Daniel P. Levin, MD, FRCPC,

Section Head, Nuclear Medicine, Grace Hospital, Winnipeg, Manitoba Nuclear Medicine Physician, Health Sciences Centre, Winnipeg, Manitoba Board member, CANM

Daniel P. Levin, MD, FRCPC

Section Head, Nuclear Medicine, Grace Hospital, Winnipeg, Manitoba

Nuclear Medicine Physician, Health Sciences Centre, Winnipeg, Manitoba

Board member, CANM

Some people go to see their doctor with problems that are clear-cut. A sore throat and a stuffy nose usually mean the person has a cold. For other patients, the diagnosis is not as easy.

People can have many different kinds of pain in their chest. Some of these pains can be caused by coronary artery disease, a blockage of the blood vessels supplying the heart muscle. If an elderly man has squeezing or pressing chest pain in the centre or left side of the chest which comes on with exercise and goes away with rest, the pain is almost certainly caused by coronary artery disease. The diagnosis can be made with an exercise stress test, and this may lead to an angiogram, an x-ray that looks directly at the coronary arteries. If there are obvious areas of blockage, they can be repaired during the angiogram or with bypass surgery.

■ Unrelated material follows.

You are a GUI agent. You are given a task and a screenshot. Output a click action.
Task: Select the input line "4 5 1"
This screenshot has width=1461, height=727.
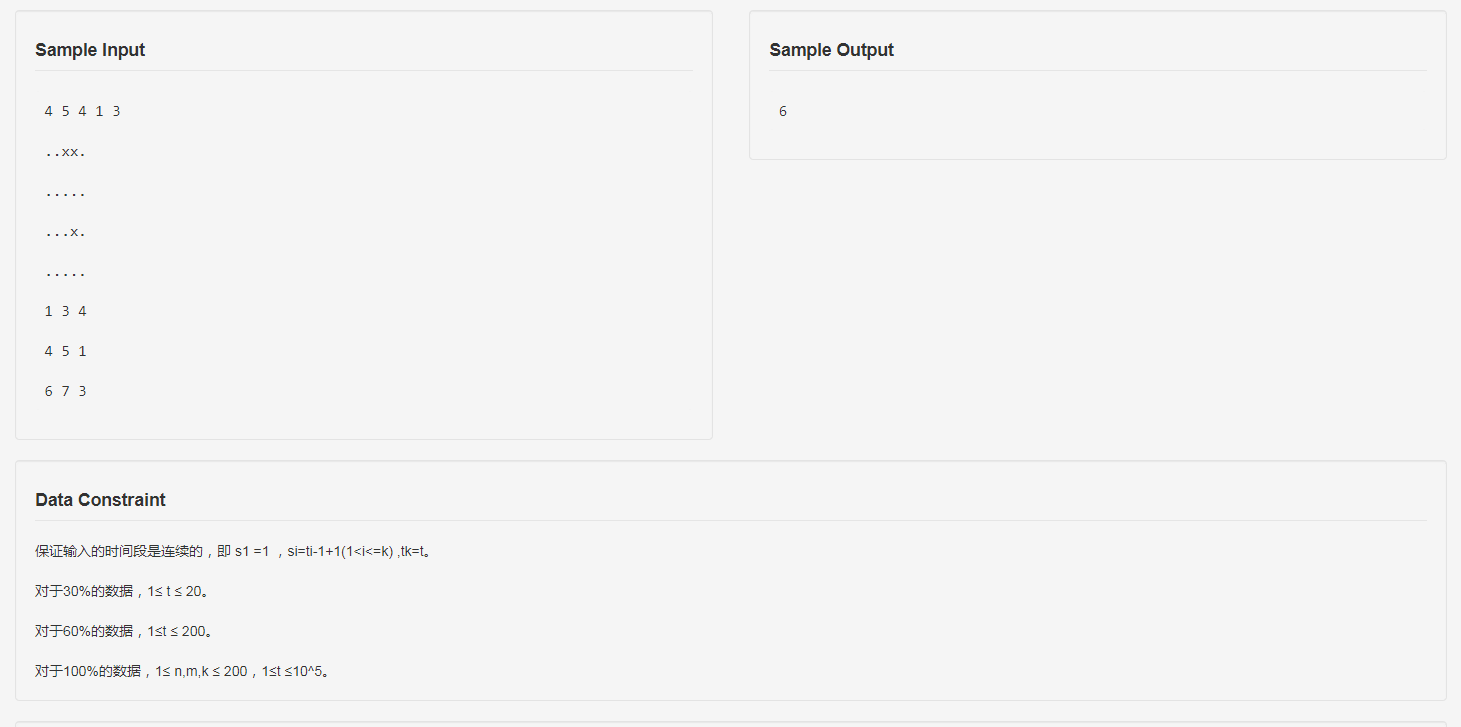[x=65, y=351]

Other times, it is not so clear. I will describe a patient in whom the diagnosis was not clear at all, and how Nuclear Medicine imaging allowed him to get the treatment he needed.

This 54-year old man was experiencing right chest pain which was sometimes sharp and sometimes dull, lasted for a long time, sometimes came on at rest and occasionally with exercise, and did not always go away when the patient rested. This is not the typical pain caused by coronary artery disease. He also couldn’t walk as far as he used to. The first group of tests were all negative, and an exercise stress test was also negative, although he couldn’t exercise for very long. He was sent to Nuclear Medicine for Myocardial Perfusion Imaging (MPI).

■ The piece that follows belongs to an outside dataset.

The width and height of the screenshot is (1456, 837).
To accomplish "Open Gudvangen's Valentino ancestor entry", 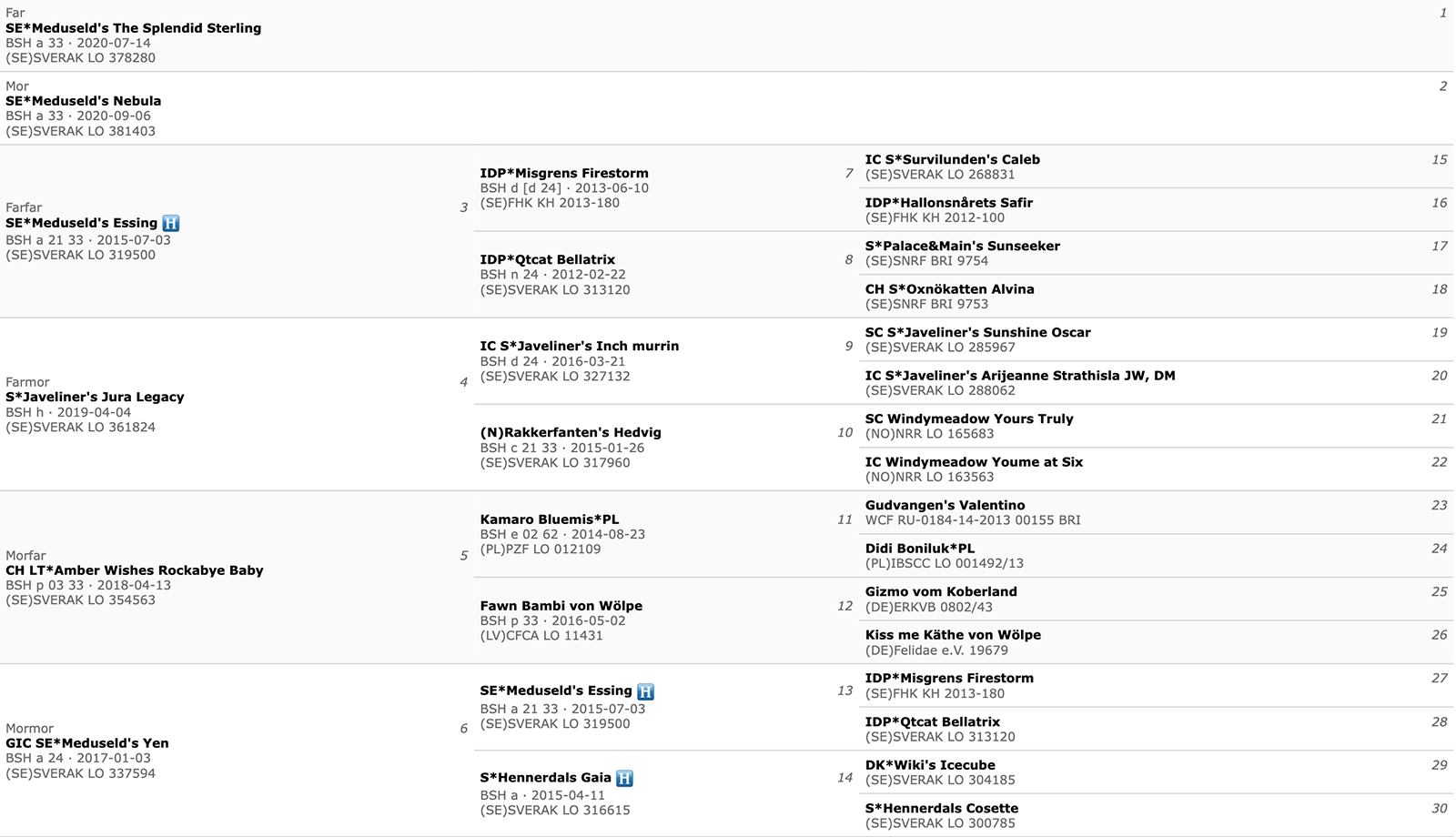I will click(945, 505).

In a case like this, when the patient can’t exercise enough to raise their heart rate, a  Myocardial Perfusion Imaging study (MPI) can be performed with Dipyridamole. This test involves injection of a radiopharmaceutical, a radioactive material or agent, which goes to the heart muscle. There are two injections of the agent: one is done with the patient in a resting state, and the other is done after the patient is given Dipyridamole, a medication which affects blood flow to the heart.  Images of the heart are taken after each injection and the Dipyridamole (stress) images are compared to the rest images. Decreased uptake of the agent in an area of the heart muscle means poor blood flow to that area, and can indicate a blocked artery.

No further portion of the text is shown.